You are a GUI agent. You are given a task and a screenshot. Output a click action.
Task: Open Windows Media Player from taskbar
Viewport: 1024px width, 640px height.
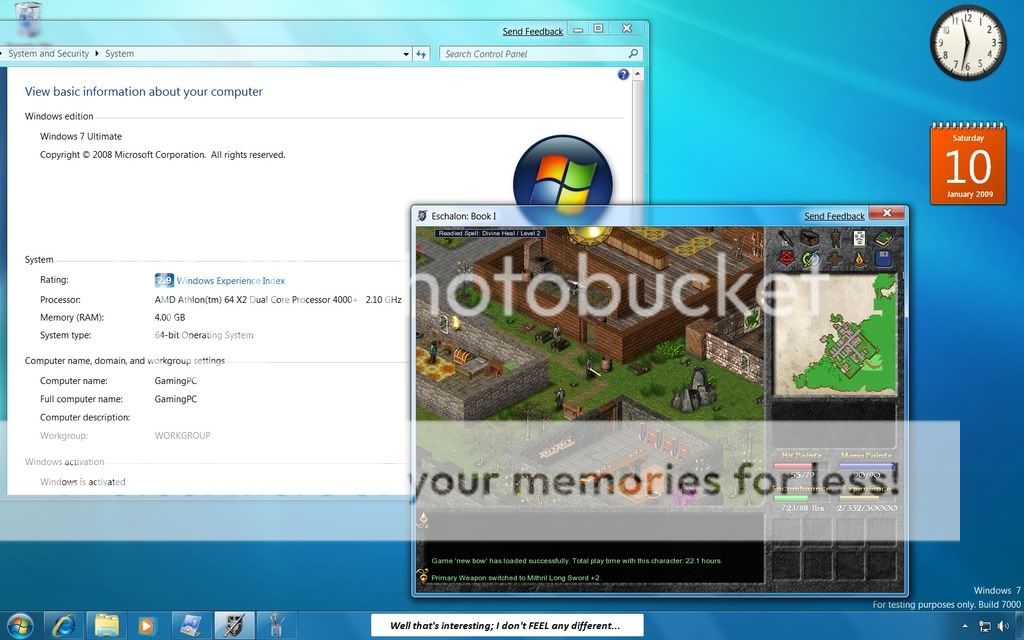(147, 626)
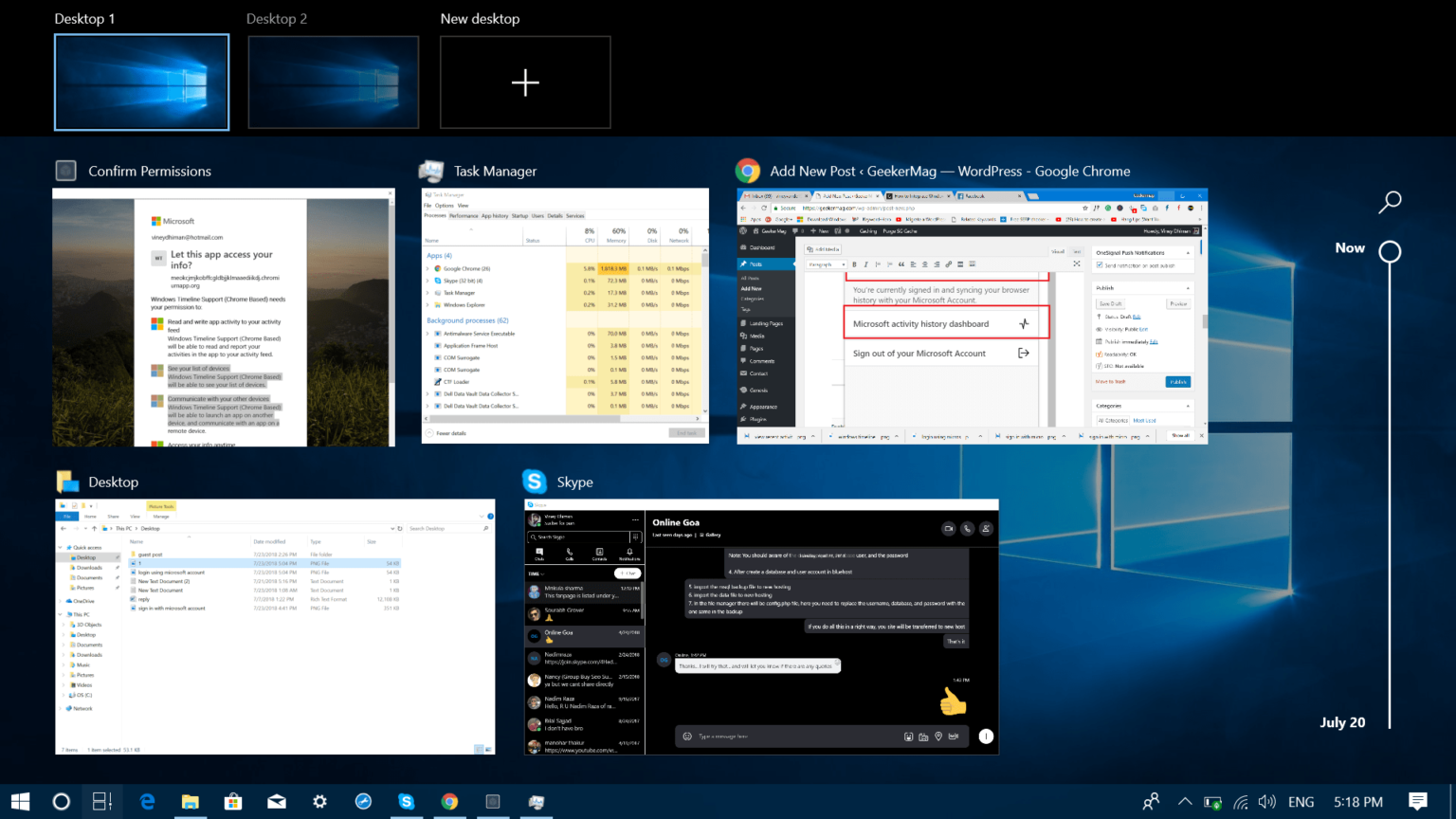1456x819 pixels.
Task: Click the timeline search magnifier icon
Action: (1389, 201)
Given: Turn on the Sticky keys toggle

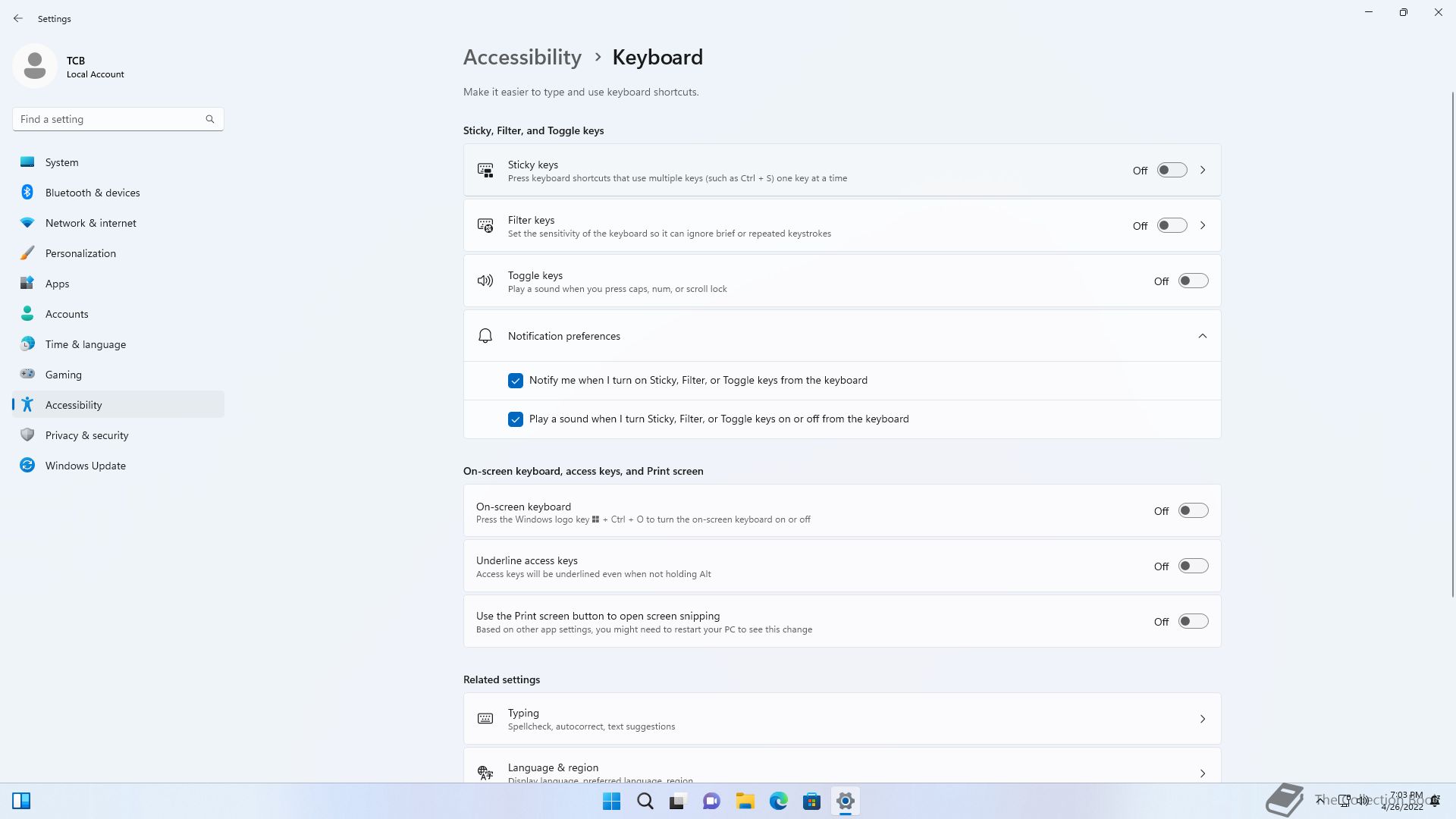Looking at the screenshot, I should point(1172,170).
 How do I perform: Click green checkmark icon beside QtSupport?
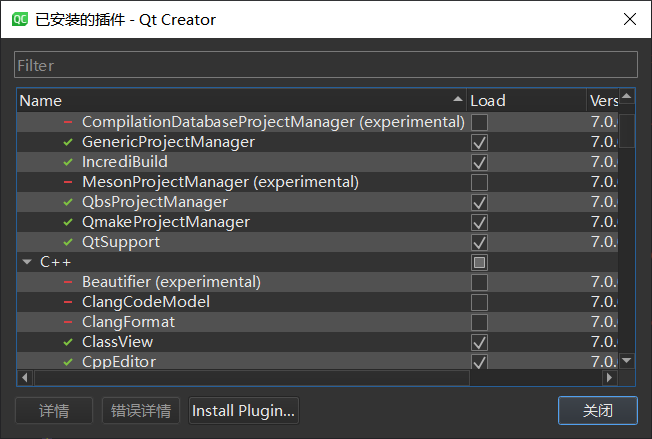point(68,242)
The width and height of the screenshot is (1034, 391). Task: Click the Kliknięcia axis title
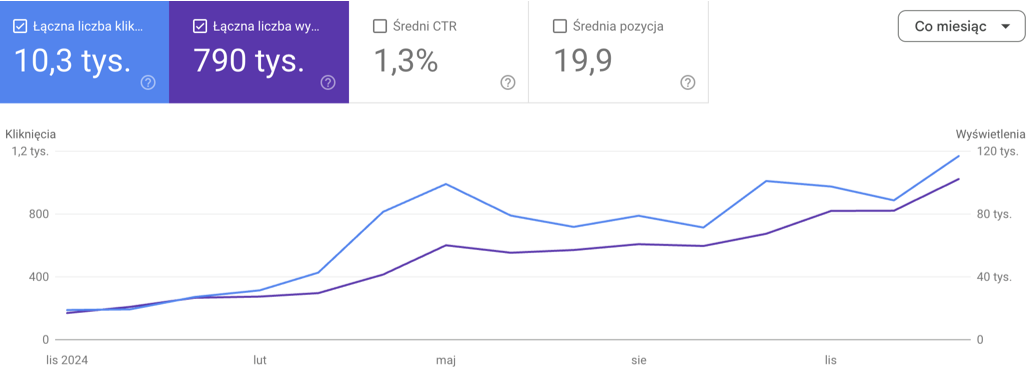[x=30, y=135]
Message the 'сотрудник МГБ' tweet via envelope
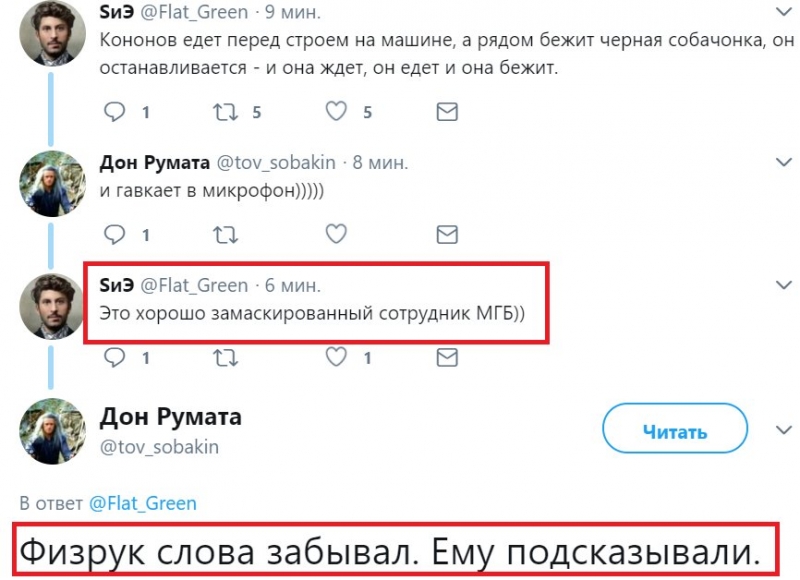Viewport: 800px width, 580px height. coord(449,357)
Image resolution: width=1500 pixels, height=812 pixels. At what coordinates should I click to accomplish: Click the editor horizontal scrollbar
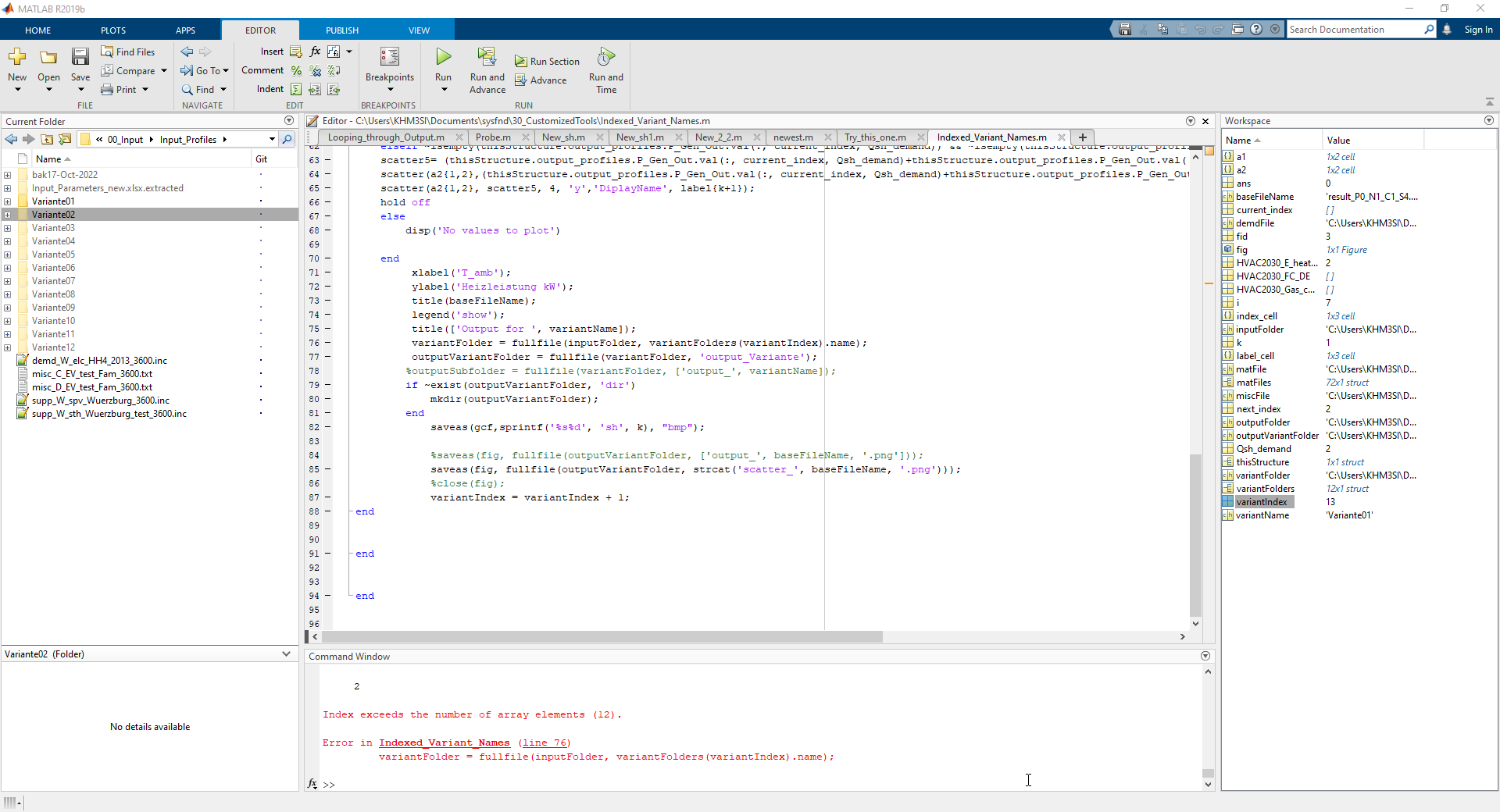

GIVEN TASK. Update the items from the line containing "Given: Turn on the Sticky keys toggle" through the end of the items, replacing "scrollbar" with "scroll bar" and changing nothing else. Leave the pictures out of your answer.

RESPONSE.
Given: Turn on the Sticky keys toggle

Looking at the screenshot, I should point(1172,170).
 How do I perform: Click green checkmark icon beside QtSupport?
point(68,242)
The width and height of the screenshot is (1034, 391). Task: Click the Kliknięcia axis title
[x=30, y=135]
Message the 'сотрудник МГБ' tweet via envelope
Viewport: 800px width, 580px height. coord(449,357)
Image resolution: width=1500 pixels, height=812 pixels. At what coordinates should I click to accomplish: Click the editor horizontal scroll bar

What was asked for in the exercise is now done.